On Wed, Mar 14, 2018 at 1:18 PM, Facundo Batista
<facundobatista at gmail.com> wrote:
> Hello!
>
> What would you think about formally descouraging the following idiom?
>
>     long_string = (
>         "some part of the string "
>         "with more words, actually is the same "
>         "string that the compiler puts together")
>
> We should write the following, instead:
>
>     long_string = (
>         "some part of the string " +
>         "with more words, actually is the same " +
>         "string that the compiler puts together")
>
> I know that "no change to Python itself" is needed, but having a
> formal discouragement of the idiom will help in avoiding people to
> fall in mistakes like:
>
> fruits = {
>     "apple",
>     "orange"
>     "banana",
>     "melon",
> }
>
> (and even making the static analysers, like pyflakes or pylint, to
> show that as a warning)
>
> Note that there's no penalty in adding the '+' between the strings,
> those are resolved at compilation time.
>
> Thanks!!
>

I agree that implicit concatenation is a bad feature. I have seen it
cause multiple stupid errors while I have never actually used it for
anything useful.
I have also experienced beginners asking why you can do `x = "abc"
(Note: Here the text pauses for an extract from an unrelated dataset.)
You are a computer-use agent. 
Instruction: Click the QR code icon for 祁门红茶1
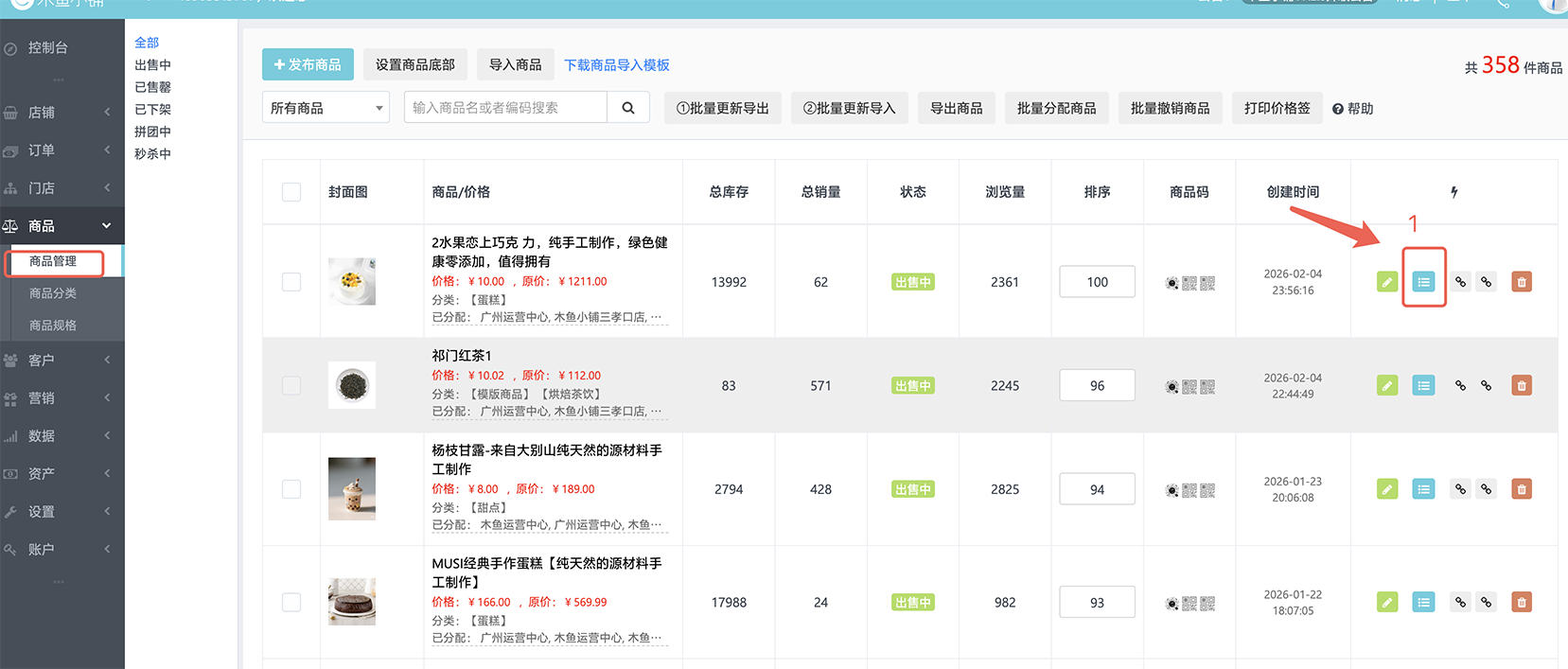[1189, 386]
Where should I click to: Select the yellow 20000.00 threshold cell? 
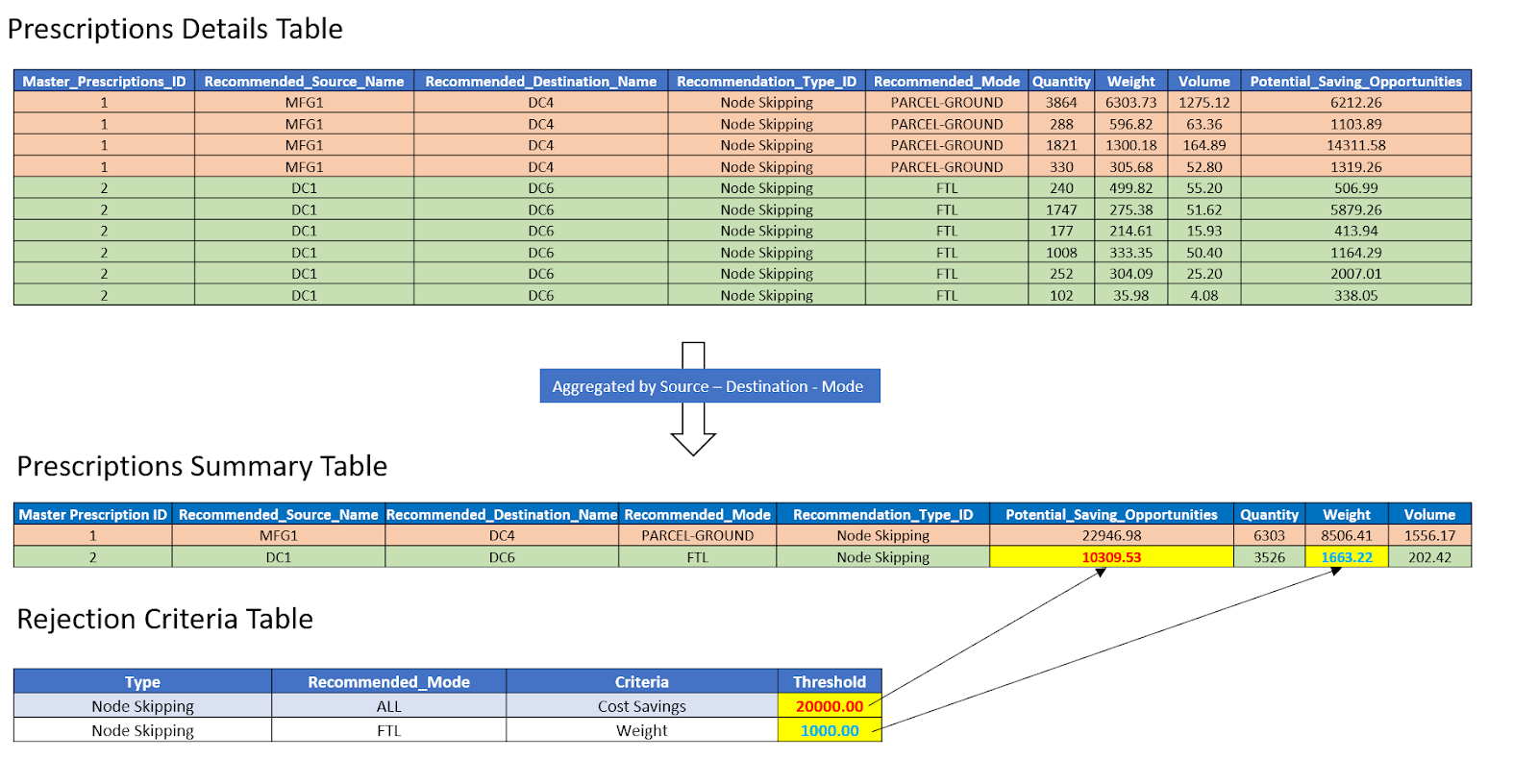(x=829, y=706)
"def"` but not `a = "abc"; b = "def"; x = a b` and then you have to
either explain them the differences between strings and string
literals or just tell them to always use `+`.

I think it breaks multiple parts of the zen of python:
Explicit is better than implicit.
Special cases aren't special enough to break the rules.
Errors should never pass silently.
There should be one-- and preferably only one --obvious way to do it.